Real Deal Ramen
A new Westchester hideaway offers an authentic taste of Tokyo
By Richard Foss
Imagine for a moment that you have never had a hamburger from anywhere but McDonald’s. You’re used to a burger being this unvarying thing, a bland patty in a tasteless, spongy bun. Like it or hate it, that’s what it is.
And then you taste your first gourmet burger — or maybe one made at someone’s home, where the patty is fresh and grilled over open flame, the bun something with some crust and chewiness, and there’s some real aged cheddar instead of American cheese. Suddenly you discover that there can be textures and flavors you never dreamed of in what seemed a familiar item. Even if you go back to eating the junk food version, you at least know that finer things exist.
That exact situation exists with ramen, which most Americans first experience as a dehydrated noodle brick packaged with a packet of salty, chemical-laden seasoning. Drop it in boiling water, toss in some chopped vegetables, and you have the college student staple, an unhealthy but cheap and fast meal. It’s what almost everybody tries first, and like the McBurger it’s a travesty of the real thing.

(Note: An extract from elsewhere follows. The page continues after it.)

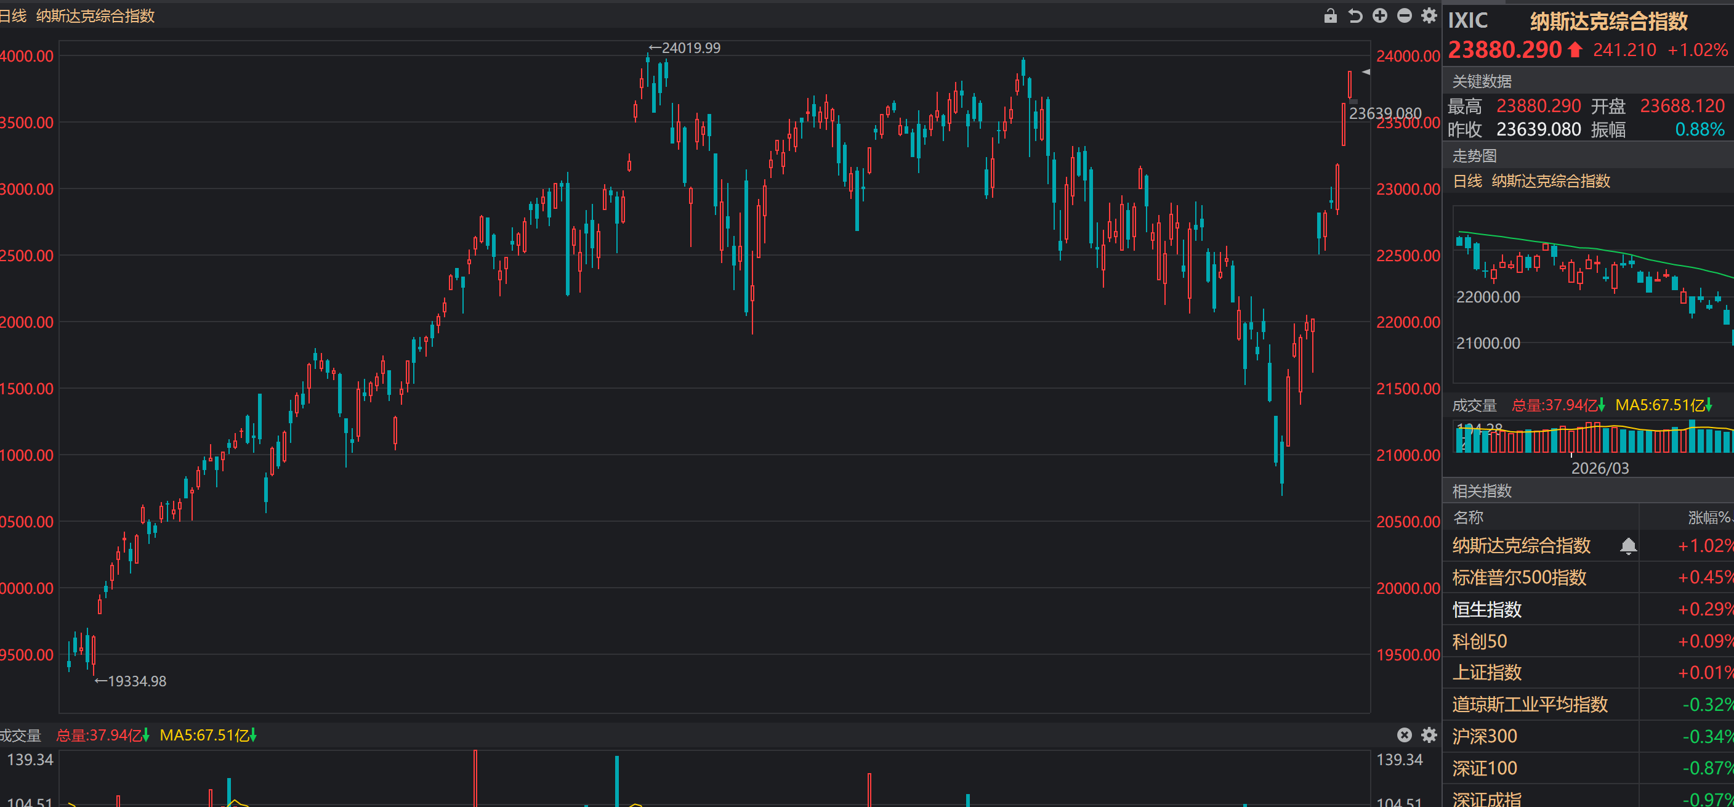Viewport: 1734px width, 807px height.
Task: Zoom in the chart with plus icon
Action: [x=1380, y=15]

If you want to try real Japanese ramen in the LAX area, there’s a new option that recreates the environment of the Tokyo hideaways where salarymen and shoppers stop for a fast meal. The Ramen Joint is tucked away on 87th Street just off La Tijera Boulevard, and despite the low foot traffic and minimal signage the restaurant already has some devoted fans. It’s not because of the décor — there is hardly anything on the simple white walls except the chalkboard menu and a few mostly empty knickknack shelves — but for the soups that come out of their small open kitchen.
The menu is short and to the point. You have come to a place called The Ramen Joint, so you are probably here for noodles in broth. Three kinds are offered, based on what kind of broth you like: tonkotsu, made from an intense pork stock; shoyu, based on soy sauce; and a vegetable miso. Fresh mushrooms and vegetables are standard, and you can add a variety of toppings for a small extra charge. There’s also a rice bowl on the menu in case someone comes into a place called The Ramen Joint and doesn’t like ramen, which I suppose could happen.
There are starters, too: the inevitable edamame and seaweed salad, plus fried items such as spring rolls, panko-fried oysters and the like. I ordered squid legs and was unimpressed, as they were a bit under-fried and arrived greasy. Luckily the star of any meal here, the ramen, more than made up for it.
I chose the tonkotsu broth made from boiled pork bones, and it was exactly as it is supposed to be: intensely meaty, thick, rich and slightly oily, with a little saltiness and a lot of umami. You couldn’t actually see many of the thin, freshly made noodles under the toppings of green onion, sliced pork, slivered wood ear mushroom, julienned bamboo shoot and spinach. (The latter is an extra $1.25, but worth it.)
The slices of pork in the soup are described as chashu, but this is a Japanese version of that Chinese roast meat that is miles different from the original. The Chinese version has that bright red coating made with soy sauce, honey, ketchup and (usually) red food coloring, and is roasted until it is dense and has a caramelized sugar coating. The Japanese version isn’t bright red and is more fatty and tender, and has a more natural flavor. It’s always tempting to eat the big chunks by themselves, but more satisfying to alternate with nibbles of the noodles and the broth with vegetables.
And about those noodles: they have the slight springiness that you get from fresh pasta rather than dried, and are both better and better for you than the dried stuff from packets. If you are enjoying them so much that you go through them all and have broth left over, you can get another serving of noodles in your broth for an extra $2. But you have to be a pretty heavy eater to do this, as I was quite agreeably full after one bowl.
The price for this delectable meal is a mere $10, and since The Ramen Joint doesn’t sell alcohol you won’t be tempted to run up the bill with sake. The restaurant does, however, offer house-made limeade, a variety of soft drinks and tea, so you do have some beverage options.
There are more than 20 regional styles of ramen in Japan, and as its popularity grows here we may expect to see more of them on local menus. No matter how many become available, there will always be a place for little gems like The Ramen Joint that do just a few but execute them very well.